Air-raid survivors and bereaved families have long been requesting that the Tokyo metropolitan government come up with a plan to build such a facility.
Before dawn on March 10, 71 years ago, about 300 U.S. B-29s dropped napalm bombs over densely populated districts in downtown Tokyo. This was flagrant indiscriminate saturation bombing targeting non-combatant citizens. The 2-hour carpet bombing killed more than 100,000 people.
Receiving a handbill from the group on the street, a woman in her 40s said, “My grandmother was killed in the war. I don’t know where I can find accurate historical information about the Tokyo air raids. I want related materials to be preserved before memories of the war fade away.”
Yoshida Yumiko who was orphaned at the age of three in an air raid said, “People from all over the world come to Tokyo. So, to send them a message of peace, I think Tokyo should have a facility with exhibits depicting the Tokyo air raids and commemorating air-raid victims.
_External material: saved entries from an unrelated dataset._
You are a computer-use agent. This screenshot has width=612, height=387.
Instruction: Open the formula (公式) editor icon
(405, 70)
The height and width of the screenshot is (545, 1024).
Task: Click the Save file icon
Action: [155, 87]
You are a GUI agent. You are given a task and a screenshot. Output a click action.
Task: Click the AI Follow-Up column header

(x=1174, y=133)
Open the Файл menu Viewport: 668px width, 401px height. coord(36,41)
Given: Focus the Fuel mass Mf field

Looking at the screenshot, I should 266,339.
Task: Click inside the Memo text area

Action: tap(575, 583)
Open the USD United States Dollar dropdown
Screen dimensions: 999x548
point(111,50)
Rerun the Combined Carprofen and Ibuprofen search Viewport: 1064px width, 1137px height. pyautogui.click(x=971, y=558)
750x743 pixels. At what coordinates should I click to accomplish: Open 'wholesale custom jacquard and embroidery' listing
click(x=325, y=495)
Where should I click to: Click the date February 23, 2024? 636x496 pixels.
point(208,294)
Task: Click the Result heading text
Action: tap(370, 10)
On the same day, a memorial meeting took place near Kototoi Bridge where more than 7,000 people were burned to death or suffocated in the hellfire as they rushed to the bridge from both sides of the river. Similar events were also held on the previous day in front of the mother-child commemorative statute and the memorial monument for air-raid victims at Ueno Park.
Past related article:
> People commemorate victims of Great Tokyo Air Raid [March 10, 2015]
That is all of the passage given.